The authors of the current study were careful to assess mobility
of the first ray and its associated findings by criteria identical to those
employed by Morton8-10 and Lapidus11-13. Preoperative
assessment with the Klaue calibration device, Harris mats, and weight-bearing
radiographs of the foot revealed that 19% of feet had greater than physiologic mobility
of the first ray, 15% of feet had pes planus (clinical and radiographic
assessment), and 23% of feet had plantar gapping on lateral radiographs. Within
the subgroups of patients studied, the authors did not observe correlations
between clinically determined hypermobility of the first ray and radiographic
plantar gapping or pes planus and hypermobility of the first ray. Although
correlations were noted preoperatively between mobility of the first ray and
hallux valgus and intermetatarsal angles, at the time of follow-up, only two
feet had objective clinical findings of increased mobility of the first ray and
only 7% had radiographic plantar gapping. In the feet with recurrent hallux
valgus deformity (5%), there was no correlation with preoperative increased mobility
of the first ray, and only one foot had hypermobility preoperatively. Additionally,
the authors found no correlation between limited ankle dorsiflexion (gastrocnemius
contracture) and magnitude of hallux valgus deformity, AOFAS score, or
outcomes.
In their paper, Coughlin and Jones have determined
prospectively that a proximal crescentic osteotomy of the first metatarsal combined
with a distal soft-tissue procedure provides acceptable outcomes in the
surgical management of moderate to severe hallux valgus with use of accepted
outcome measures at the time that their study was initiated.

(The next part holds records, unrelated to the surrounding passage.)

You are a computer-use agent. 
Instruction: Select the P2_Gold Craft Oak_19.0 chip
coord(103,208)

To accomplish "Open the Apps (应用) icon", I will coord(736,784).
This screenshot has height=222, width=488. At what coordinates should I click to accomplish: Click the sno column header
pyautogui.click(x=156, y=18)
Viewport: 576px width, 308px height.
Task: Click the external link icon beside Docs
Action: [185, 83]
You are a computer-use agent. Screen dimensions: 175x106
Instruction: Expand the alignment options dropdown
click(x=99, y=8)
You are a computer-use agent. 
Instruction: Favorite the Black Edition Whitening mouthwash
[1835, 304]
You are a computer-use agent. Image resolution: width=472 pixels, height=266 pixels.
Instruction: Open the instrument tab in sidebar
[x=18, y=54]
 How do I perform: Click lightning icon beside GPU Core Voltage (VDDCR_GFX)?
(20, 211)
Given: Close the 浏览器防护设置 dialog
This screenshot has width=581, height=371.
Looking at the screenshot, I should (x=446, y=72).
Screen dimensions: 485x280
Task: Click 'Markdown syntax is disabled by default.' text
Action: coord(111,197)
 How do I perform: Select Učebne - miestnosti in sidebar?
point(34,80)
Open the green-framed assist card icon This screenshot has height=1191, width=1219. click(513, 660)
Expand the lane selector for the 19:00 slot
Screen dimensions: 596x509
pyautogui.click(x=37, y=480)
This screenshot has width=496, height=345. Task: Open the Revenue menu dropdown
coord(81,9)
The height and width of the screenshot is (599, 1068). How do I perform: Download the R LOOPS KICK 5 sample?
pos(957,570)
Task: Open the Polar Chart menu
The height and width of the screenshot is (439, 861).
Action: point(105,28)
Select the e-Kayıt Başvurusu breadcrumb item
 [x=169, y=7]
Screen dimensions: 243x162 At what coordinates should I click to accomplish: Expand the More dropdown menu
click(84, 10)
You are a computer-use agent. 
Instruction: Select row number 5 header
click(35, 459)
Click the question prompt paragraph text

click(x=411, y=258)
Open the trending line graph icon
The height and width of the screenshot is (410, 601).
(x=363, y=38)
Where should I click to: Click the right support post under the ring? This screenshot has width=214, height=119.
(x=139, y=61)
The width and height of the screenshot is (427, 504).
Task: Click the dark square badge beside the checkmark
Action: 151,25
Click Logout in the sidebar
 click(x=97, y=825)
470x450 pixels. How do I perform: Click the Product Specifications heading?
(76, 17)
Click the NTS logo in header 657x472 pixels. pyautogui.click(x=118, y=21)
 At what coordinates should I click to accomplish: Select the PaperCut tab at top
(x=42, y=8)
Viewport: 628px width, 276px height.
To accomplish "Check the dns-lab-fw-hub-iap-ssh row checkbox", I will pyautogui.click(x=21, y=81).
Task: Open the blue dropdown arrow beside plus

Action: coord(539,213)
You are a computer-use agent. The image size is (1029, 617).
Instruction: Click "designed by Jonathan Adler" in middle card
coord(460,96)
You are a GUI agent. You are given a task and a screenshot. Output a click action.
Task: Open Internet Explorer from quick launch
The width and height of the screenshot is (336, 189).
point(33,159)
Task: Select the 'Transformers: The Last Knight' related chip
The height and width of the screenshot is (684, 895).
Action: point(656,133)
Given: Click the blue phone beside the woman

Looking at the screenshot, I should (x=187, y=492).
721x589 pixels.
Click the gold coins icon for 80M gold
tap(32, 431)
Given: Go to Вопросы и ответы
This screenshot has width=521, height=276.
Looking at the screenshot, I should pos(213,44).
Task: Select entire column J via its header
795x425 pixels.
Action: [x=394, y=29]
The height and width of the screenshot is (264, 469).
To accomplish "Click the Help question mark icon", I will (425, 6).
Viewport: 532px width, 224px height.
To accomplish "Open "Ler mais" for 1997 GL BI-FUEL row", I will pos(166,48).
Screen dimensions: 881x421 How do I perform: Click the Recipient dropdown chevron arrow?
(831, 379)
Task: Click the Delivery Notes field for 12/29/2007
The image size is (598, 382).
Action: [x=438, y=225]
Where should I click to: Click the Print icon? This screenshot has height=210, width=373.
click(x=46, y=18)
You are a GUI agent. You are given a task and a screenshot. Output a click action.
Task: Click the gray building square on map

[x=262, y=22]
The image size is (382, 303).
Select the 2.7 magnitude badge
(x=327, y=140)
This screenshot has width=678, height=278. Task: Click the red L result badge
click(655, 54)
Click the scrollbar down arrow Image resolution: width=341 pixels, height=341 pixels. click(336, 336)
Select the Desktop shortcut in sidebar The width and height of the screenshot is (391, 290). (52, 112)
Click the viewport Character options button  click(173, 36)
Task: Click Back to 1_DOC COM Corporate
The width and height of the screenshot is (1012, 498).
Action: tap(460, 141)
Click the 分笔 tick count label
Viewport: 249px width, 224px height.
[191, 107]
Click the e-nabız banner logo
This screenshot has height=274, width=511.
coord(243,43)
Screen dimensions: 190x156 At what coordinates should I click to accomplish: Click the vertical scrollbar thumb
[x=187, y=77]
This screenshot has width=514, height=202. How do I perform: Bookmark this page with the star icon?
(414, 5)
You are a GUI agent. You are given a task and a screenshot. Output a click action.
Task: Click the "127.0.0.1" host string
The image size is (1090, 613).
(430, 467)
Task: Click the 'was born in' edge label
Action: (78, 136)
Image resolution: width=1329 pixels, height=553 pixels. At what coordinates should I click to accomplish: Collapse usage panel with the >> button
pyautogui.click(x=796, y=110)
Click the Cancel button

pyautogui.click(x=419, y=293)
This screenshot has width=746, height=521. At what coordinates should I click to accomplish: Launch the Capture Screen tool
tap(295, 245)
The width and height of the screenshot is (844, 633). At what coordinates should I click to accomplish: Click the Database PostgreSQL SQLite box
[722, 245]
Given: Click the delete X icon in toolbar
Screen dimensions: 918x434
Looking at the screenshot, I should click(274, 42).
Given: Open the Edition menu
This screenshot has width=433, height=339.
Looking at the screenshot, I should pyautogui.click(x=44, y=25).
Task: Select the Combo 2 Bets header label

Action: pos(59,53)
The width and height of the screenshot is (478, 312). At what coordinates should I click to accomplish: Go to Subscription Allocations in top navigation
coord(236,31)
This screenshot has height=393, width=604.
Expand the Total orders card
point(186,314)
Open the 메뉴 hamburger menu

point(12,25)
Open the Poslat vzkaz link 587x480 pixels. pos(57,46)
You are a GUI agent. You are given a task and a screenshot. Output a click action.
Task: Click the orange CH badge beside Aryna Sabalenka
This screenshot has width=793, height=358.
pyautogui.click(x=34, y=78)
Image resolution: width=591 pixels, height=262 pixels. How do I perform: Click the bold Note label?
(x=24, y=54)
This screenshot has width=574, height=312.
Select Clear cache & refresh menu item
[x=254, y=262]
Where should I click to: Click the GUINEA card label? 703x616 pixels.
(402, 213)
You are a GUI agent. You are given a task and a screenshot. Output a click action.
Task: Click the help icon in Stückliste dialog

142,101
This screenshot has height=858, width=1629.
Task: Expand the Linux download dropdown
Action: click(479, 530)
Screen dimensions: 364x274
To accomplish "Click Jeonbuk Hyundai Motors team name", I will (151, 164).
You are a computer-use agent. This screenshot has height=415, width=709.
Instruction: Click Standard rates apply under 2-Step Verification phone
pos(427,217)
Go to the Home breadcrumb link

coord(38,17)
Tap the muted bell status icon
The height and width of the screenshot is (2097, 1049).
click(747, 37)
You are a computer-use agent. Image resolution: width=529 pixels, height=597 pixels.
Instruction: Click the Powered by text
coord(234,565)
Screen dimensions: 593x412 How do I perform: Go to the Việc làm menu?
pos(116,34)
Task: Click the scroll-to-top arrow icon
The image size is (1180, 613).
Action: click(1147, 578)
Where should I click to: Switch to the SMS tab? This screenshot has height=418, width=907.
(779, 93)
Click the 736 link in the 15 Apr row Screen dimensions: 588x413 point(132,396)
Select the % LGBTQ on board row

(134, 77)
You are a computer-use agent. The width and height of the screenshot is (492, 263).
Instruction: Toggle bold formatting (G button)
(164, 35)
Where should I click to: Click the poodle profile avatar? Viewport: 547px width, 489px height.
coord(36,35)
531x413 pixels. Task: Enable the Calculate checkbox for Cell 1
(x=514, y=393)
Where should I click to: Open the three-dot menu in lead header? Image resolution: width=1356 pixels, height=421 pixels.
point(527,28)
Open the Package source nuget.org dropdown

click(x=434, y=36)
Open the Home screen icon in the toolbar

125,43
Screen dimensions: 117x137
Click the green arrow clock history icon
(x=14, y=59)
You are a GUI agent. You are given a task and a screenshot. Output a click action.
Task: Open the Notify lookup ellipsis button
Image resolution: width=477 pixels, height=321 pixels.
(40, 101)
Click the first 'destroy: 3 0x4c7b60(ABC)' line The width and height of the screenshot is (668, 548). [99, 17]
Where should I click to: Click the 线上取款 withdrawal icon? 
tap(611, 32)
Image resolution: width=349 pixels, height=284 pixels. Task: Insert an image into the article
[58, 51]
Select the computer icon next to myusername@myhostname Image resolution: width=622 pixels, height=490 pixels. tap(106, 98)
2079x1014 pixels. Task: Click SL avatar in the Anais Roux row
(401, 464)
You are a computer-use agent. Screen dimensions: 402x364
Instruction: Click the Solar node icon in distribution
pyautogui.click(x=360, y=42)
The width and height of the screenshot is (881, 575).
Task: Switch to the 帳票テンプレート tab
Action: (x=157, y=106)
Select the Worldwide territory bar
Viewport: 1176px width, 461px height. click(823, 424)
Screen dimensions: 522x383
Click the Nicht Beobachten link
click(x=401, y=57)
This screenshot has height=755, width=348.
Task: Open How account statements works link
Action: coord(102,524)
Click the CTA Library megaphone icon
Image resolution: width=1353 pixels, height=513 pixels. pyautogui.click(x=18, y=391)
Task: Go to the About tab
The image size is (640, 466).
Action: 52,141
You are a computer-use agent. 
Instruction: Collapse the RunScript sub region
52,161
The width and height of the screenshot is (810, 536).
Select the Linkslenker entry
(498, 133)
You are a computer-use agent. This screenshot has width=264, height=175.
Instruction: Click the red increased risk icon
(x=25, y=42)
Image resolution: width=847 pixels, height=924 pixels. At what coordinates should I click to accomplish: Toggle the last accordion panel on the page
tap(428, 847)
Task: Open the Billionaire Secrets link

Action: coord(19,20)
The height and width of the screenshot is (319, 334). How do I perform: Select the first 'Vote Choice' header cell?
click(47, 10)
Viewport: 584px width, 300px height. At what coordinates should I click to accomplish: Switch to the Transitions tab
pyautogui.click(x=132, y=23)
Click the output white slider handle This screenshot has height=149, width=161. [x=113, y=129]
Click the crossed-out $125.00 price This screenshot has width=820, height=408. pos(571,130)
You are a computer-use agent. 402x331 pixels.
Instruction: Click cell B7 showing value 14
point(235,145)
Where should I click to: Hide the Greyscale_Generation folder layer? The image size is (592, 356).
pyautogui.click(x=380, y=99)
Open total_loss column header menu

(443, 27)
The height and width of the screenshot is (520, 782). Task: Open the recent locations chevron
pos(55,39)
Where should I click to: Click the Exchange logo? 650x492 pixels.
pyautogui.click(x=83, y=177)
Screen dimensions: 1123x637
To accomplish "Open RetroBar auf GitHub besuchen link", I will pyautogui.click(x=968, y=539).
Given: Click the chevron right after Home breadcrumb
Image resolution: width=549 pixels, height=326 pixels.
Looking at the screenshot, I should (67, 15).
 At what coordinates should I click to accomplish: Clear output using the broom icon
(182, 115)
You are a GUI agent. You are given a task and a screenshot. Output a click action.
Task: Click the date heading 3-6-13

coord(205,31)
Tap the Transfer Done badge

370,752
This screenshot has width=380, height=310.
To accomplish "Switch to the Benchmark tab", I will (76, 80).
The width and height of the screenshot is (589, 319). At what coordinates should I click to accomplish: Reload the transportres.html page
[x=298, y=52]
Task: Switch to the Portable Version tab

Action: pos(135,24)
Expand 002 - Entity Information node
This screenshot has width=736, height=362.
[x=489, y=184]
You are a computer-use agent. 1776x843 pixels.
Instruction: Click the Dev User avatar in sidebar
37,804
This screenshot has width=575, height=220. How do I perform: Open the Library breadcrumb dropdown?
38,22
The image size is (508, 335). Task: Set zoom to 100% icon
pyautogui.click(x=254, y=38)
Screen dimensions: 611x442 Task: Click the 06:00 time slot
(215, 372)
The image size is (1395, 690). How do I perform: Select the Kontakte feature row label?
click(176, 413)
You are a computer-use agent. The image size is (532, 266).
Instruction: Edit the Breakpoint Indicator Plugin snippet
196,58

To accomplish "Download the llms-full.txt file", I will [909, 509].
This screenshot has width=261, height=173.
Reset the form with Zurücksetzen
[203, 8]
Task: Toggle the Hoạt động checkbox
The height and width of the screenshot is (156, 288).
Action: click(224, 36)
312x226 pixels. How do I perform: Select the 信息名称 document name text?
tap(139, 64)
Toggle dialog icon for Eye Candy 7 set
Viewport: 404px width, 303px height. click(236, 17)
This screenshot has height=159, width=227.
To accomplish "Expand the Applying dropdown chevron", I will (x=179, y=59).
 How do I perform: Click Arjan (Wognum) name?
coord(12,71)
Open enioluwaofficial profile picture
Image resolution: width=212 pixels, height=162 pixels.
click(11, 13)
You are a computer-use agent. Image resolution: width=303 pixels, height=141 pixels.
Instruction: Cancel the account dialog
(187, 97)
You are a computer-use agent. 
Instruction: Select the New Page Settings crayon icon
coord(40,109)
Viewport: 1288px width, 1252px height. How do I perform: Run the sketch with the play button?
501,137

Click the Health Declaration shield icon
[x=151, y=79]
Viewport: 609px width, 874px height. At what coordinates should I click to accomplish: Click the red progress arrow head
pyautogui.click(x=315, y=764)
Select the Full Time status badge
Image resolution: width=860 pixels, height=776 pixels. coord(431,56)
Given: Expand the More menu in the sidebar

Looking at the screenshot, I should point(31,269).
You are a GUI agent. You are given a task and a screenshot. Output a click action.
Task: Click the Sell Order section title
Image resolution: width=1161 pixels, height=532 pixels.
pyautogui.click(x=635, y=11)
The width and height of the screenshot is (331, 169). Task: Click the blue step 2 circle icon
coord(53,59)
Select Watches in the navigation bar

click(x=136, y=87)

While the correlation
of hypermobility of the first ray and its implicated associated findings and
hallux valgus remains controversial, these authors suggest that the combination
of proximal crescentic osteotomy of the first metatarsal and distal soft-tissue
reconstruction effectively corrects moderate to severe hallux valgus even in
the presence of increased mobility of the first ray. The authors acknowledge the
limitations of their study (the AOFAS rating system, the assessment tools, and the
limited numbers of feet in several of the subgroups studied). However, they are
to be commended for assessing mobility of the first ray with use of the same
means described by the authors who popularized the theory of hypermobility of
the first ray.
Unfortunately, despite the exhaustive efforts in their
prospective case series, the level of evidence rests at level IV. To improve
the grade of recommendation in support of their findings, a high-quality
prospective randomized clinical trial that compares proximal crescentic osteotomy
of the first metatarsal and arthrodesis of the first tarsometatarsal joint is
warranted.
*The author did not receive any outside funding or grants in
support of his research for or preparation of this work. Neither he nor a
member of his immediate family received payments or other benefits or a
commitment or agreement to provide such benefits from a commercial entity. No
commercial entity paid or directed, or agreed to pay or direct, any benefits to
any research fund, foundation, division, center, clinical practice, or other
charitable or nonprofit organization with which the author, or a member of his
immediate family, is affiliated or associated.